--- Source passage Enclosed Below ---

Bulls raise awareness about colon cancer

  • March 12, 2012 at 7:15 pm

By Melchizedek Maquiso

To observe Colorectal Cancer Awareness Month, several health and patient support groups and the Belleville Bulls have collaborated to raise awareness about the disease in the Yardmen Arena Wednesday night.

The awareness campaign underlies the importance of having early detection especially that at-home test kits are readily available

“What we’re looking to do today is to try to get people to be aware – to get them to self-check.  We want people to be aware that colon cancer is a big problem and that we’re offering the home kits to them that they can take home and actually just send in themselves.  It doesn’t require using a doctor at all,” said Shannon Del Grosso of the Hastings and Prince Edward County Health Unit.

Del Grosso is specifically referring to the Fecal Occult Blood Test (FOBT).  According to Cancer Care Ontario, the FOBT is the most widely available test for screening for colorectal cancer that can be done at home.  Samples of a person’s stool are taken at three different   times within a 10-day period.  Once completed, the samples can be sent in a postage-paid addressed envelope for laboratory analysis.

--- End of Enclosed Source passage ---
--- Data segment Enclosed Below ---

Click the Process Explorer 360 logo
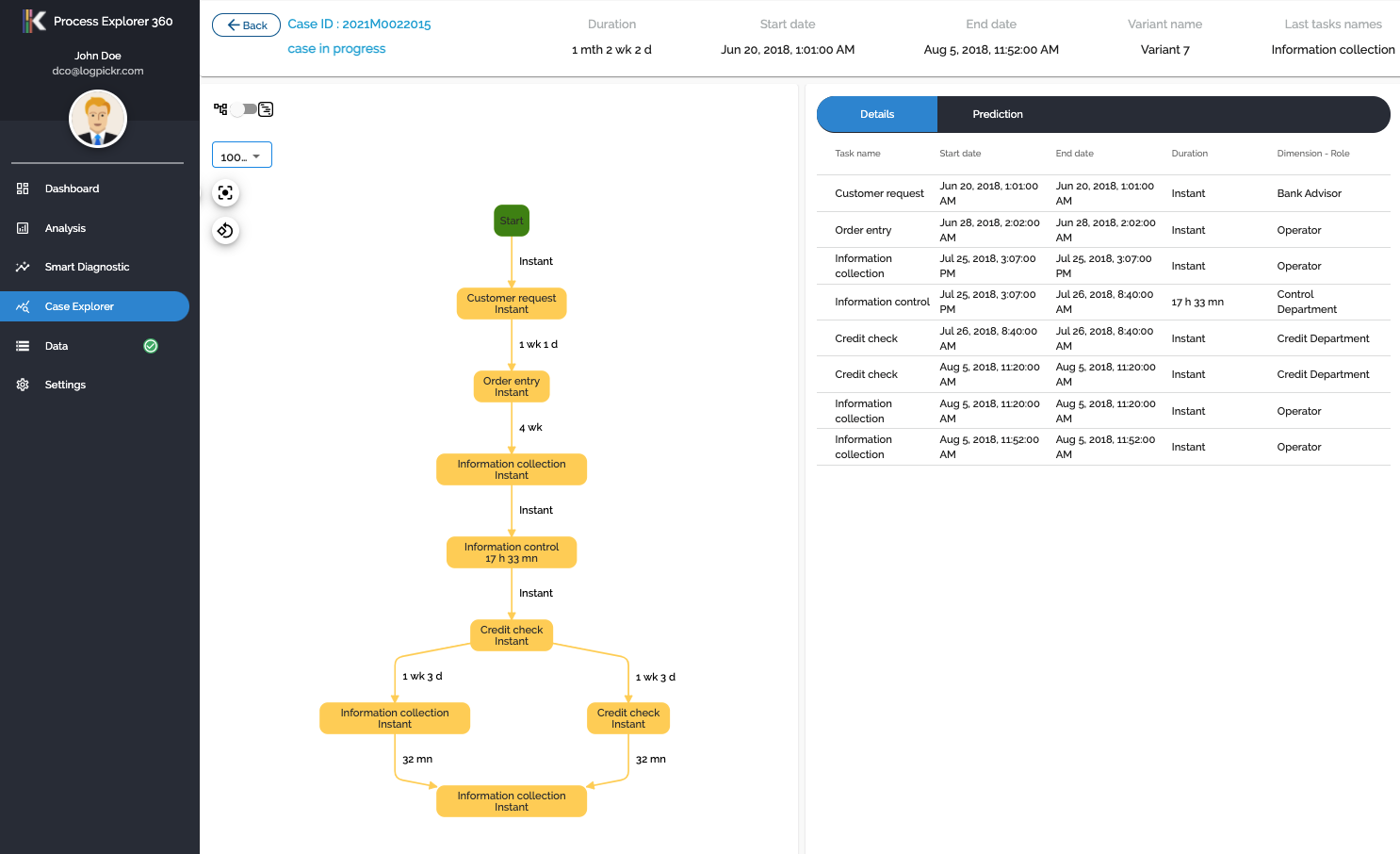The image size is (1400, 854). pos(35,20)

--- End of Enclosed Data segment ---

Your tasks –
(1) Answer from the colon cancer article:
(a) Which team worked with health and patient support groups on the campaign?
(b) In what venue did the event take place?
(c) How many times are stool samples taken for the FOBT, and over what period?
(2) Translate this sentence from the colon cancer article into Spanish: "Once completed, the samples can be sent in a postage-paid addressed envelope for laboratory analysis."
The lines have no connection to the text.

Solution list –
(1)
(a) The Belleville Bulls
(b) The Yardmen Arena
(c) Three times within a 10-day period

(2) Una vez completadas, las muestras pueden enviarse en un sobre con dirección y franqueo pagado para su análisis de laboratorio.